━━━ EXTRACTED INFORMATION

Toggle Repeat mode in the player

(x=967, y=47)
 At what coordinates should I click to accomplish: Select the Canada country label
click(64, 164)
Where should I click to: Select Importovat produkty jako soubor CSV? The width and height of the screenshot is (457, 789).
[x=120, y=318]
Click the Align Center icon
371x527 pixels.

━━━━━━
━━━ EXTRACTED INFORMATION

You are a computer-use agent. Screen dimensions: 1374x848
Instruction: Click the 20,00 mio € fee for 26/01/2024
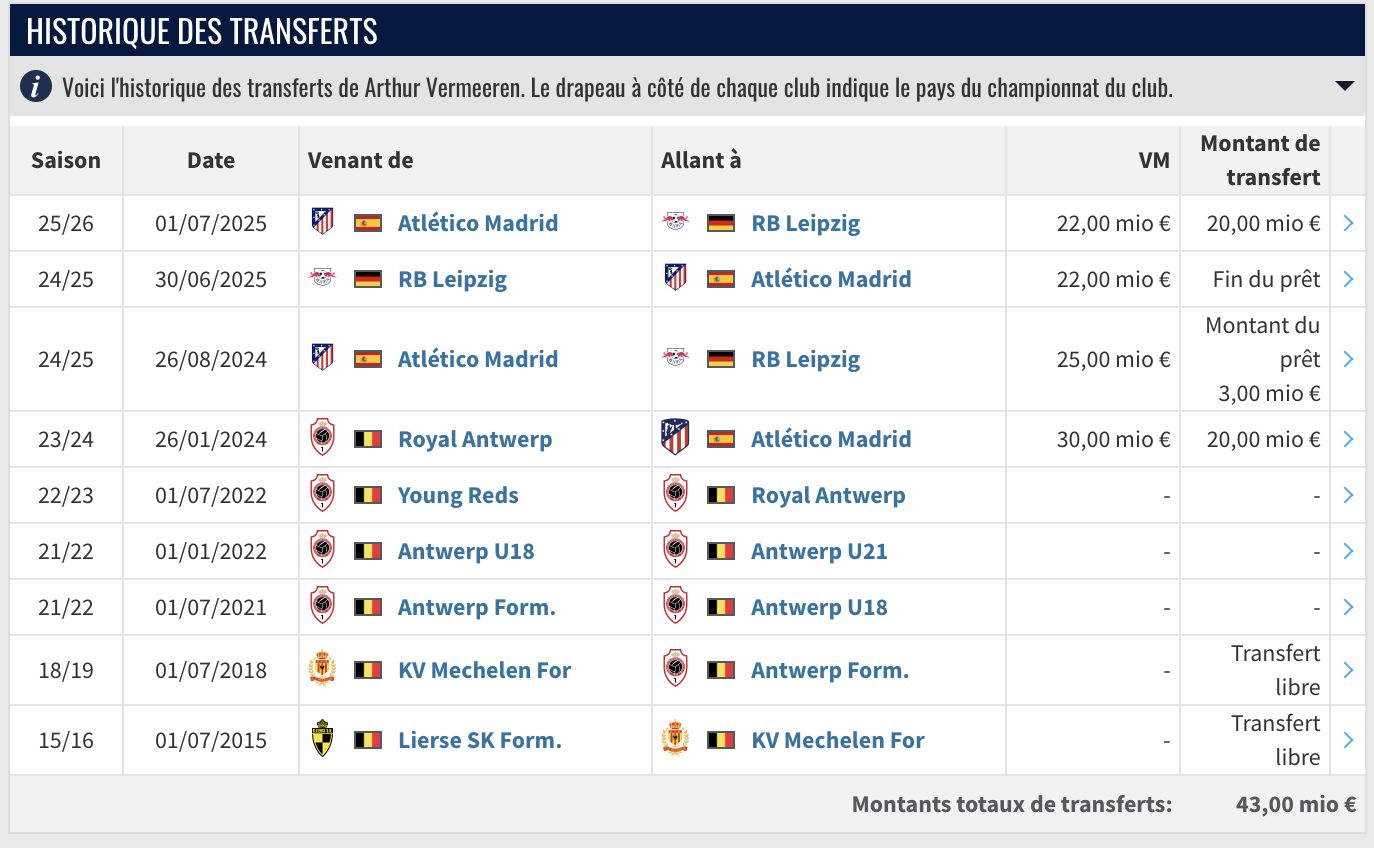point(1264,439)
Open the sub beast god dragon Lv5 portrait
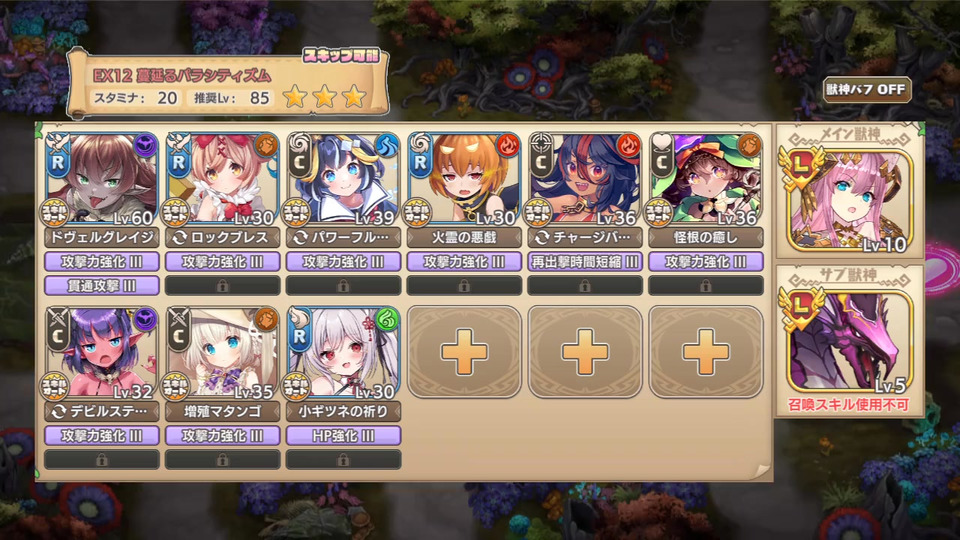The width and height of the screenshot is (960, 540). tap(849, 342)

━━━━━━

*PROBLEM DETAILS*.
In the entries above, find the line with "Where should I" and the line with "371x527 pixels.", then set down exactly those two and every line between them, nothing else.

*WRITTEN REPLY*.
Where should I click to: Select Importovat produkty jako soubor CSV? The width and height of the screenshot is (457, 789).
[x=120, y=318]
Click the Align Center icon
371x527 pixels.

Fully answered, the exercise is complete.